++++ Text to read

It seems to me that you think that if a formal system can derive (P & ¬P), then we have to accept it and thus accept the resulting explosion. If I'm right, what you're doing is assuming that whenever we write a logical statement, we're endorsing it. But we're not, we're reasoning meta-logically. That is, to write "S ⊢ Q" is to say " suppose S ⊢ Q is a true statement in the logical system" not asserting it as true, and then trying to make it false later having already said it's true. If we were doing the latter, then yes, we'd have to accept the consequence of every logical statement we write.
But we don't have to, once we get the contradiction, accept the contradiction's truth. Instead, we can (actually, we have to) accept that whatever we used to prove the contradiction can't be true (nor derivable). What we've done is shown that some part of the set of statements IS NOT derivable because we assumed it was derivable and got contradiction. That is, what we've got is the following inference from our exercise:
Let S be a finite set of statements and Q be what we've derived from S. The question is, is S itself and instance of "⊢ S" or not? Suppose S ⊢ Q. But then suppose Q ⊢ (P & ¬P). You think that now we've got (P & ¬P), and given (P & ¬P) ⊢ A ( where A = any statement and its negation), we've now exploded the logic. But on the contrary, because assuming that "⊢ S" leads to S ⊢ (P & ¬P), we know that the assumption "⊢ S" must have been false. And because it's false, we know that the explosion "⊢ A" is also false. To accept (P & ¬P) as true would lead to explosion. But instead we've reasoned that, axiomatically, ⊢ ¬(P & ¬P), therefore anything deriving (P & ¬P) can't be derivable. Then we've shown that, were S derivable, (P & ¬P) would also be derivable. But this contradicts our axiom that ⊢ ¬(P & ¬P). From this it follows that S was never derivable in the first place. But if S is not derivable, then nor is anything of the form S ⊢ Q (Q standing for anything derived from S). But S ⊢ A is an instance of S ⊢ Q. So A is not derivable from S.

++++++++
++++ Data entries

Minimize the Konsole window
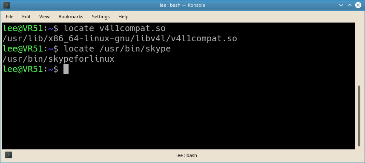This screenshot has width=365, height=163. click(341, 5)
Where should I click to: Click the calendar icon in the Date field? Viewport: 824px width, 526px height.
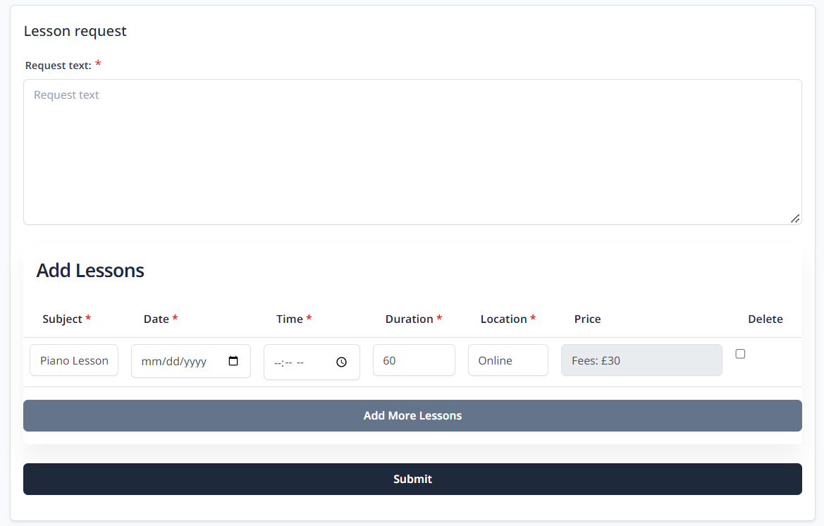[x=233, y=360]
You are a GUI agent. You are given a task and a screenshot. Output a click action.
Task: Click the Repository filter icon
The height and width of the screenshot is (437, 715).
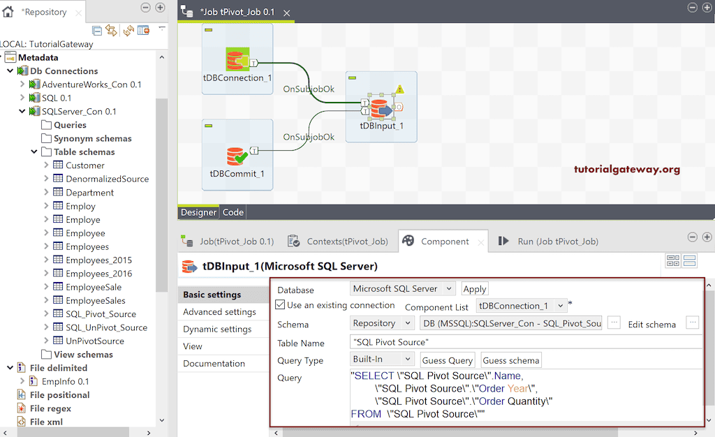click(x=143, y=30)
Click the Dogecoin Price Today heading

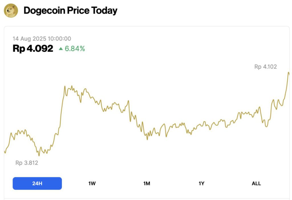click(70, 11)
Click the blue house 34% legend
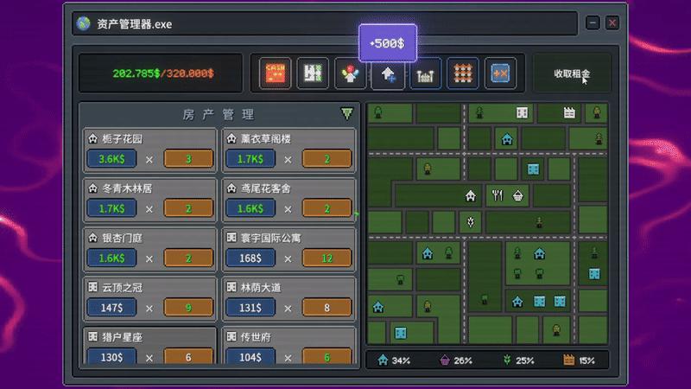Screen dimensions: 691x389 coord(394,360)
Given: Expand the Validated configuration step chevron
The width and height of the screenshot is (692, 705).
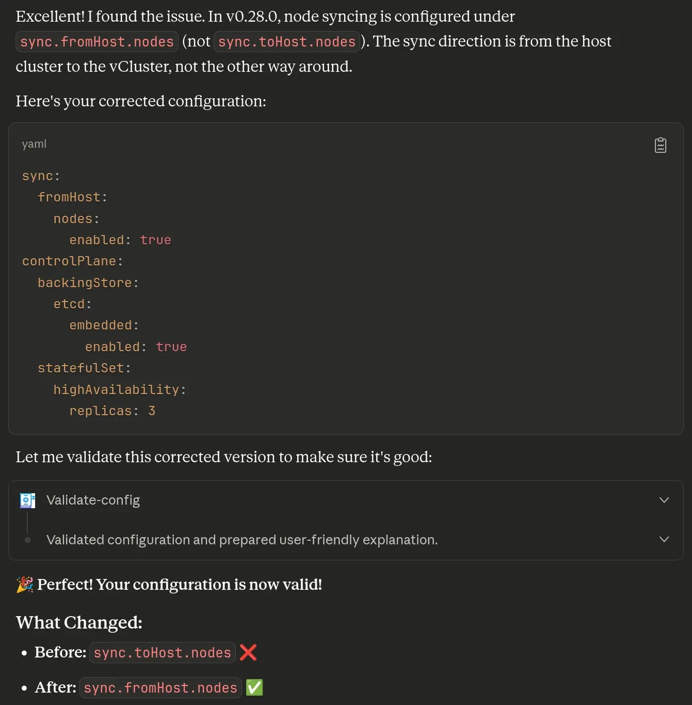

++++++++

» Directions for this task:
Extend the argument about contradiction and logical explosion, starting after its final sentence.

» Response for this exercise:
For the sake of completeness (in the non technical sense), lets also note that for every possible set of statements, if that set of statements derives A (still symbolising every possible statement, ie: explosion), the same proof above applies. Therefore, there is no possible set of statements that derive A. So not only do we know that a given set of statements S doesn't derive A, but that no set of statements derive A. Therefore "⊢ A" is ALWAYS false, and as such, this proves that explosion is impossible for our logical system. Isn't that a satisfying result we've now got ourselves to put our minds at rest?
When we write "⊢ S" in this (ludicrously informal) proof, we're not committed to it, nor any of its consequences. We just write it down as if it were the case, and as soon as we derive something impossible within the axiom schema and rules of inference our system is using from pretending its true, then we have a direct way of knowing it's false.
I hope I haven't left you in even more confusion.